Top-ups per pound saved from post-tax income could be the same for everyone, or could vary – for example, they could be bigger on the first £X that someone contributed each year or could be bigger for specific groups, e.g., those with the lowest incomes.
A standalone top-up could be made more or less valuable almost at the flick of a switch and would be a tempting lever for Chancellors to reach for at every Budget. Savers would have to guess whether the top-up would soon get bigger or smaller when deciding whether to save now or later.
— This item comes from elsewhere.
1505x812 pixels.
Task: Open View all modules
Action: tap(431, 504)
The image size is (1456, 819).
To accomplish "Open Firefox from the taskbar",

Because withdrawals would remain largely taxable, some pros and cons of the existing system would be preserved:
- Some tax revenue would be deferred until people receive their income in retirement, which helps mitigate the future public spending pressures that come with an ageing population[7];
- The tax system would discourage people from withdrawing pension wealth rapidly (because spreading it across tax years would often lead to less tax being paid); but
- The end-to-end value of incentives for saving for retirement could not be known in advance, making them hard to communicate.
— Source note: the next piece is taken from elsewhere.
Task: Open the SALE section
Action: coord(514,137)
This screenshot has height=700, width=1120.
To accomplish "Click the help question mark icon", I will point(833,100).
Could tax relief be rebranded as a “bonus”?
Curiously, it is sometimes suggested that making tax relief flat rate would allow it to be rebranded as a bonus/reward. For example:
- The Fabian Society recently recommend that “for the sake of transparency, tax relief should be rebadged as a pension ‘tax credit’, ‘match payment’ or ‘government top-up’. Workers could be promised, say, £1 of government money for every £3 of pension contribution from taxed earnings. This is the approach followed with Lifetime ISAs, Help to Save and Tax-Free Childcare”[8].
- In 2015, the Association of British Insurers argued: “A key benefit of a single rate, expressed as Savers’ Bonus, is how simple it is for consumers to understand. At a rate of 33%, it could be presented as £1 from the Government for every £2 they contribute, making the benefits of saving into a pension much more visible than they are at present.”[9]
Presenting things this way would overstate the fiscal incentives to save through a pension. A condition for getting the top-up would be agreeing to pay tax on the same income twice (or one and three-quarter times if 25% of withdrawals remain tax-free) – something the saver would not have to do if they saved outside a pension. That is not how Help-To-Save or the Lifetime ISA work. The top-up would not be a simple gift; much of it would be paid back like a loan. Would pension providers subject to the FCA’s consumer duty be able to reconcile this presentation with the requirement for communications to be “clear, fair and not misleading”[10]?
For example, with a flat rate of relief at 25%, the Government would add one-third to contributions made from post-tax income, turning £75 contributed into £100. But if 20% tax applied to three quarters of a £100 withdrawal, the saver would be left with £85[11]. So, the true end-to-end top-up for a person who had been a basic rate taxpayer when the contribution was made would be £10/£75 = 13.3% rather than 33.3%.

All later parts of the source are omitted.